Application of studies on fluid inclusion planes and fracture systems in the reconstruction of the fracturing history of granitoid rocks I

Abstract

This study provided obvious macroscopic evidence of fluid flow and alteration zones which were the result of
fluid/rock interaction and mineralized veins. These are typically the main channels of fluid migration in a rock unit.
However, fluid percolation is not only controlled by thick mineralized veins but also by micro cracks. These micro cracks
can be healed during the fluid/rock interaction and trap fluids in inclusions therefore these healed cracks are called fluid
inclusion planes (FIP). FIPs can be present in seemingly fresh rocks without any alteration or a vein system, this is
obvious evidence of former fluid migration events. The mapping and geometric analysis of FIPs — coupled with fluid
inclusion microthermometric studies — represents a relatively new method. The geometric properties of FIPs in the rock
forming quartz of granite provide important information about the stress field in which the fluid percolation and
fracturing of a rock occurred.
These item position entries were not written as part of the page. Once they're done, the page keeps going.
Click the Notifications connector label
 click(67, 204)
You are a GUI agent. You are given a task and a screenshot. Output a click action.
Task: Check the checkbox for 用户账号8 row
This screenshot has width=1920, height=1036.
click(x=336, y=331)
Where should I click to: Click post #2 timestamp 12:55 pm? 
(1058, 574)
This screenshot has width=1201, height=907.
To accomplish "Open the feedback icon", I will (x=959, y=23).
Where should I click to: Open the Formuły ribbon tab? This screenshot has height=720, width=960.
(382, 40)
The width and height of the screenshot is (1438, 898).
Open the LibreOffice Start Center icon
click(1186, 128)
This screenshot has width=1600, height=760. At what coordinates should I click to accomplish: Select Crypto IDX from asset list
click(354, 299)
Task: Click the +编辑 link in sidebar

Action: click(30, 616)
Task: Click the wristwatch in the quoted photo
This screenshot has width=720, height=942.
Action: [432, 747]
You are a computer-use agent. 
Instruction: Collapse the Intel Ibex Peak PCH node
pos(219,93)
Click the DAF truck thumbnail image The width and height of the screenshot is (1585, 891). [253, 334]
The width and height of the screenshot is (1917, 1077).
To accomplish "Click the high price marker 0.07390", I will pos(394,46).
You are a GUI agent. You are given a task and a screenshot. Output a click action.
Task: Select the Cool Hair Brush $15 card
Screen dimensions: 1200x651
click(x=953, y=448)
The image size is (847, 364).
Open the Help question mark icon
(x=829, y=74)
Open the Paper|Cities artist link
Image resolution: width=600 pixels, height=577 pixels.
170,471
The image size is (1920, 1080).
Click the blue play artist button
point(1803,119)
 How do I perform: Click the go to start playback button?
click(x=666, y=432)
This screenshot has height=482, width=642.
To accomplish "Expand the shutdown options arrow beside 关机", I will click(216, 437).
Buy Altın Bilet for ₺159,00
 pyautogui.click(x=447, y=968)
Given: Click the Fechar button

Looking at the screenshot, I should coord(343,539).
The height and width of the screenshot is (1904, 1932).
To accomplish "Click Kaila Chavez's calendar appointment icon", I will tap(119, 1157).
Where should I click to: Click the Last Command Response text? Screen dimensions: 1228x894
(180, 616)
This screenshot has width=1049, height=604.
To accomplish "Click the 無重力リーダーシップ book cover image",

Furthermore microthermometry of fluid inclusions in FIPs provides information about the
temperature-pressure-composition properties of fluids. Results concerning FIPs and macro-fracture analyses in the
eastern part of the Velence Hills (W Hungary) are presented in this paper as examples of the application of the methods
mentioned above. This area is built up of a Variscan monzogranite intrusion which was affected by Variscan, Triassic and
multiple Palaeogene hydrothermal processes. Open micro- and macro-fissures in the granite have two main orientations
with NE–SW and NW–SE strike-directions; these represent the initial, cooling related fracture system of the granite
body. The younger Triassic and Palaeogene fluids also migrated mostly into these re-opened fractures, but a new set of
fractures with an E–W orientation was also formed due to the different stress field. In the eastern part of the granite body
the border of the Palaeogene fluid migration was mapped out; this was also the border of the most permeable zones during
the Palaeogene fluid migration in the granite. The latter was based on the densities of FIPs. By means of fractal analysis
studies carried out on quartz vein swarms, the study established the fractal properties of vein growth and differentiated
the vein systems (based on their maturity). The orientation of the recent fracture system of the granite is similar to those
of the hydrothermal fracture systems; thus it can be concluded that the older fracture systems had a determining
influenced on the orientation of the younger ones.